Starting from v0.1.9 WinPodX ships no curated profile list. The first time the Windows pod boots, the provisioner runs winpodx app refresh and that scans the running guest:

  • Registry App Paths (HKLM + HKCU)
  • Start Menu .lnk recursion (depth-capped)
  • UWP / MSIX packages via Get-AppxPackage + AppxManifest.xml
  • Chocolatey + Scoop shims

For each result it extracts the icon directly from the binary (or the package's logo asset for UWP) and writes the entry to ~/.local/share/winpodx/discovered/<slug>/. Re-run any time:

winpodx app refresh        # CLI
# or click "Refresh Apps" on the GUI All apps page

Adding a custom app profile manually

User-authored profiles live under ~/.local/share/winpodx/apps/ and override anything discovery finds with the same name:

mkdir -p ~/.local/share/winpodx/apps/myapp
cat > ~/.local/share/winpodx/apps/myapp/app.toml << 'EOF'
name = "myapp"
full_name = "My Application"
executable = "C:\\Program Files\\MyApp\\myapp.exe"
categories = ["Utility"]
mime_types = []
EOF

winpodx app install myapp   # Register in desktop menu

Multi-Session RDP

Stock Windows Desktop editions limit RDP to one session per user; a second app would otherwise reconnect and steal the first session. WinPodX bundles rdprrap — a Rust reimplementation of RDPWrap — inside the package itself and installs it automatically during the Windows unattended install, so each RemoteApp window gets its own independent session.
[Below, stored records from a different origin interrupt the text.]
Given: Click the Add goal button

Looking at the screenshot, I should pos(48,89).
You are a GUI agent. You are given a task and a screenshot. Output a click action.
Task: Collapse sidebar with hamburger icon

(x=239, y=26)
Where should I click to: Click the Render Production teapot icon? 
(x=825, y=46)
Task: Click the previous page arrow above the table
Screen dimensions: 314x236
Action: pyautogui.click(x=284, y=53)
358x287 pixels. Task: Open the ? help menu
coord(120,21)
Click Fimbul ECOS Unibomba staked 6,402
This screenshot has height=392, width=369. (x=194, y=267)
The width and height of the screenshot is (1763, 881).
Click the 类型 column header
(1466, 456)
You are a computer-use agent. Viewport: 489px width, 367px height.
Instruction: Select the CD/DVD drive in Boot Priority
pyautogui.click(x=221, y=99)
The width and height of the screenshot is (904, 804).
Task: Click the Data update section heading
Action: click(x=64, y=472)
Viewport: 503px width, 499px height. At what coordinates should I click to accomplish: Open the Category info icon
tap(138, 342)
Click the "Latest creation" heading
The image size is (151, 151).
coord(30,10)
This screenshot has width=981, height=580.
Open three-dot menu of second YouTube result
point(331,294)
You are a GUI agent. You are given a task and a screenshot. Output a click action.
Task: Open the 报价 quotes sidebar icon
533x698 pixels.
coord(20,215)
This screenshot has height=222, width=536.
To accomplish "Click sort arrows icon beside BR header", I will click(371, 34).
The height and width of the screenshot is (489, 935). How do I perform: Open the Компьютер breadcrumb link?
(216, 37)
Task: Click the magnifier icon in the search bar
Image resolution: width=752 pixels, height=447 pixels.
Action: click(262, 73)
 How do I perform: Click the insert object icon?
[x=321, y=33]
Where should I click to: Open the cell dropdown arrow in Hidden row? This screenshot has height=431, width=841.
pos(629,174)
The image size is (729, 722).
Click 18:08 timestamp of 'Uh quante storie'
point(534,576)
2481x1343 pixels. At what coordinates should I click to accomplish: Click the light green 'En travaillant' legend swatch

RAIL prerequisites. RemoteApp itself requires three registry settings that WinPodX applies during unattended setup: fDisabledAllowList=1 (enables RemoteApp publishing), fInheritInitialProgram=1 (required for /app:program:... to launch the target executable instead of a shell), and MaxInstanceCount=10 paired with fSingleSessionPerUser=0 (lifts the single-session cap up to 10 concurrent RemoteApp windows). These are set regardless of whether rdprrap installs successfully — rdprrap is what makes the sessions independent, but the registry keys are what make RemoteApp work at all. After rdprrap install TermService is cycled so the wrapper DLL activates without a reboot.

Authentication channel. NLA is disabled (UserAuthentication=0) so the FreeRDP command line can authenticate unattended from under podman unshare --rootless-netns, but SecurityLayer=2 keeps the RDP channel itself encrypted with TLS (so /sec:tls /cert:ignore against 127.0.0.1 is the full authenticated + encrypted path — no cleartext on the wire even though NLA is off).

Works fully offline. The rdprrap zip ships inside WinPodX's data directory (config/oem/) and is staged into C:\OEM\ during the guest's first boot. sha256 is verified against a pin file before extraction. No network access is required at install time.

Install is one-shot: the patch is applied during dockur's unattended setup phase. If anything in that step fails (hash mismatch, extraction, installer error), WinPodX logs a warning and the guest stays in single-session mode — app launch never blocks on this step. A guest-side management channel (enable/disable/status after install) is planned for a later release.